Monday, April 07, 2008

[251.1] A TIPPETT REVELATION

The New York Times critic Steve Smith writing on one of the most important recent Tippett recordings: "English composer Michael Tippett left an idiosyncratic body of work shaped by keen intelligence and humanitarian spirit... [H]is music has been best served by performers who approach it with sympathy and absolute commitment. The latest to do so is the Scottish pianist Steven Osborne [pictured], whose new collection of Tippett’s piano music is a revelatory achievement.

"The four sonatas span Tippett’s career, providing a concentrated overview of his restless style. The First, completed in 1938 and revised in 1942, responds to Europe’s darkening political climate with virtuoso fireworks and boisterous folk melodies. The Second Sonata, from 1962, shares the brittle, jagged sound Tippett fashioned for his second opera, King Priam, yet passages of gracious lyricism pop up throughout the single-movement span.

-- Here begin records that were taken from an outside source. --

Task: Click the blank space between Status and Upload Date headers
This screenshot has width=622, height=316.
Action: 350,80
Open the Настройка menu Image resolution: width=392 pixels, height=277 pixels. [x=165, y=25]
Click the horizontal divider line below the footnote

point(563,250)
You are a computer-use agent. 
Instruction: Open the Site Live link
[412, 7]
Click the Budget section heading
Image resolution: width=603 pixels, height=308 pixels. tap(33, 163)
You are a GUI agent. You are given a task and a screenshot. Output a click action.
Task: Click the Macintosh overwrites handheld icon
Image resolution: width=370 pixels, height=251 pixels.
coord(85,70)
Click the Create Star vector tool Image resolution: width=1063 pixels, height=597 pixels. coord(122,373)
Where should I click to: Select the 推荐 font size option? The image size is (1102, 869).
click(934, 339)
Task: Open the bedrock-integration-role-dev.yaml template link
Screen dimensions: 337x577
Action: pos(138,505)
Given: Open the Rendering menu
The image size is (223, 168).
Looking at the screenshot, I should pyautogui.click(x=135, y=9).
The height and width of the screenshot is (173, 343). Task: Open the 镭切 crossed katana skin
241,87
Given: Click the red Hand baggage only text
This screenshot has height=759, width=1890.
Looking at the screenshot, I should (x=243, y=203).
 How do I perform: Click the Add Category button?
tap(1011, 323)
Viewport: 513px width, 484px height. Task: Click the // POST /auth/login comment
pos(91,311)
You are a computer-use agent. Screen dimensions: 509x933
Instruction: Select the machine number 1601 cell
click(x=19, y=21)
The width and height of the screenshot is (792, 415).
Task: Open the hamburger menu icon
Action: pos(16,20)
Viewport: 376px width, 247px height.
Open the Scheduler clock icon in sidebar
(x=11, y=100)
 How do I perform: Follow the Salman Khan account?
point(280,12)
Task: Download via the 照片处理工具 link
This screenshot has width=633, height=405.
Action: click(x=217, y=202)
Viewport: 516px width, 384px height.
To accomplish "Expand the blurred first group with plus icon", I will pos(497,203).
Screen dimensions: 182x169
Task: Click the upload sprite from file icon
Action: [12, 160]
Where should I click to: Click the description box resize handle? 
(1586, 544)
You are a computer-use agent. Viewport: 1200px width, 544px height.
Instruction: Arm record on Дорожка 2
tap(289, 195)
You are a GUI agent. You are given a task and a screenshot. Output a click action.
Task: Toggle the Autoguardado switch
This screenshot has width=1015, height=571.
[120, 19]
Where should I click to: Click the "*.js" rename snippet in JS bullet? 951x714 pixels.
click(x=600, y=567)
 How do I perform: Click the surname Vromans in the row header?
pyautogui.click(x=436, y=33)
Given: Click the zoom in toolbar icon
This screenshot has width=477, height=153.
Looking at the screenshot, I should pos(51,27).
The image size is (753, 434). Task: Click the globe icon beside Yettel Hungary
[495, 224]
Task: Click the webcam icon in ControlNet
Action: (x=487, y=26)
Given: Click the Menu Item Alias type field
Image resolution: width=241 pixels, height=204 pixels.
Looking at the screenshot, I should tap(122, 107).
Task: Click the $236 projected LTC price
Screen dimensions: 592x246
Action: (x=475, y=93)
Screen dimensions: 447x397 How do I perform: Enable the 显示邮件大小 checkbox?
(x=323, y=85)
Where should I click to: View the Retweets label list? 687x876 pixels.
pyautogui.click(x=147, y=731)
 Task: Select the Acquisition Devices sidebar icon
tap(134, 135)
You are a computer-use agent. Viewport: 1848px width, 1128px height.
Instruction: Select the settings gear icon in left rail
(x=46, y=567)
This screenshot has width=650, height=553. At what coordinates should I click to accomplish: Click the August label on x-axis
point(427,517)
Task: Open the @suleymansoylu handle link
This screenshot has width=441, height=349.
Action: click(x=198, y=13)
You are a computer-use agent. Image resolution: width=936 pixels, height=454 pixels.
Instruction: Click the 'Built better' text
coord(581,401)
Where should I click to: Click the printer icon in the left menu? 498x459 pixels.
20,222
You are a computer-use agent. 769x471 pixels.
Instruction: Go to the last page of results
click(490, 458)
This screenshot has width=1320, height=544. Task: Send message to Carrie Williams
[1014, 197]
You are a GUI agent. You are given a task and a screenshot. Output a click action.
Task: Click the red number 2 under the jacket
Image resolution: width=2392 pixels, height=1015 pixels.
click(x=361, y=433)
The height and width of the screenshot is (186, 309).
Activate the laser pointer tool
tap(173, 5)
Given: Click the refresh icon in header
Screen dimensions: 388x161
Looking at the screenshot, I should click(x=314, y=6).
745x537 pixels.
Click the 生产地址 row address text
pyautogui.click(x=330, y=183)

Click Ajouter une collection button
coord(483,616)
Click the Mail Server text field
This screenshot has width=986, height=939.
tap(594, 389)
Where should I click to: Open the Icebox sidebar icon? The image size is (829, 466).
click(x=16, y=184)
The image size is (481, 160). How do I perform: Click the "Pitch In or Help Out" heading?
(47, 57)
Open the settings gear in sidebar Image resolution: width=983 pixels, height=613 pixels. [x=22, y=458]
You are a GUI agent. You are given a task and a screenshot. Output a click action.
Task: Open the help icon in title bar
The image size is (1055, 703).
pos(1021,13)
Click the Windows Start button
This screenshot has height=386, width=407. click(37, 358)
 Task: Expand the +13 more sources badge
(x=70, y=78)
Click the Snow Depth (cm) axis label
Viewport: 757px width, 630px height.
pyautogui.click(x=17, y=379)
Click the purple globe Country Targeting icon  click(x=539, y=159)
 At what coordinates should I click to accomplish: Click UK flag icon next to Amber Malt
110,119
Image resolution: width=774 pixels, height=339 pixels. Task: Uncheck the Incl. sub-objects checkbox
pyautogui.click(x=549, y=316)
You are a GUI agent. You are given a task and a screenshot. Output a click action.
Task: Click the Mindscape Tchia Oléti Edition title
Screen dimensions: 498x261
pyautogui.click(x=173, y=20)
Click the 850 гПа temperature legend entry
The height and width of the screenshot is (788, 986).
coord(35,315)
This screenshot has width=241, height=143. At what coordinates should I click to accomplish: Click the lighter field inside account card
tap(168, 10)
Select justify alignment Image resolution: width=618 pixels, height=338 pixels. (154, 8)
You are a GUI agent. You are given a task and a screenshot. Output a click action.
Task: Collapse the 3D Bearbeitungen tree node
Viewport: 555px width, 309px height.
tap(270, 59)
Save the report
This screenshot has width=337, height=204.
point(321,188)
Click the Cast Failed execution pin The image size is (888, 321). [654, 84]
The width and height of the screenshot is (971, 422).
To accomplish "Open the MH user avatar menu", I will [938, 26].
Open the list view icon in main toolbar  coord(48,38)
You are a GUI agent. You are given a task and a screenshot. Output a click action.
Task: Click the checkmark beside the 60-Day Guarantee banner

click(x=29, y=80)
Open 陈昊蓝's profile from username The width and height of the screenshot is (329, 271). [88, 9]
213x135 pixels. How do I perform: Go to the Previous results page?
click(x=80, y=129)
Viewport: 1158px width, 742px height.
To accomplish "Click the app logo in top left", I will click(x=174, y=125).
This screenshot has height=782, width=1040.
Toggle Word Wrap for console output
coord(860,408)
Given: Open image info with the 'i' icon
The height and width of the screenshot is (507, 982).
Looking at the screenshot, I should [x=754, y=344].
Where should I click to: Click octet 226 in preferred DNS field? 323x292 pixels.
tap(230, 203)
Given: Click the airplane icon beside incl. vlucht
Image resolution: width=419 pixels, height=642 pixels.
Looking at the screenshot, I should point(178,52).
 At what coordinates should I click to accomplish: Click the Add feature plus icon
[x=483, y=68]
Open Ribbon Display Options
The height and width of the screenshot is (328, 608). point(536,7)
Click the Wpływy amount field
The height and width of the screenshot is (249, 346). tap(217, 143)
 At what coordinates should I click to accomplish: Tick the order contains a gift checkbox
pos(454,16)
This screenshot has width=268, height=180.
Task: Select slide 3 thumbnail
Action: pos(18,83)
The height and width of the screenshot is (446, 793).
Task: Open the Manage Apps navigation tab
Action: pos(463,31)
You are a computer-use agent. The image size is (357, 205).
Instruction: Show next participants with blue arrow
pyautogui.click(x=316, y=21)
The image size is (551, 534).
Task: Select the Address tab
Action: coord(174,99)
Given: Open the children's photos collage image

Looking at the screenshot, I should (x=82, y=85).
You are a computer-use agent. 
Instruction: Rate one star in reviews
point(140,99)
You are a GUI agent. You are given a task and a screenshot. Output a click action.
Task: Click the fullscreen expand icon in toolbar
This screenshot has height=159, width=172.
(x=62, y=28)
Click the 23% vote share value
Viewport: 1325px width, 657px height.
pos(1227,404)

"Tippett’s musical language had become still more abrasive by the time he wrote the Third Sonata in 1973, but the icy stillness of the Lento movement and the explosive vitality of the finale speak clearly and directly. The Fourth, finished in 1984, is stuffed with enough material for a dozen pieces, including a quirky fugue, a gamboling fourth movement and a ghostly finale. Somehow Mr Osborne makes it all stick."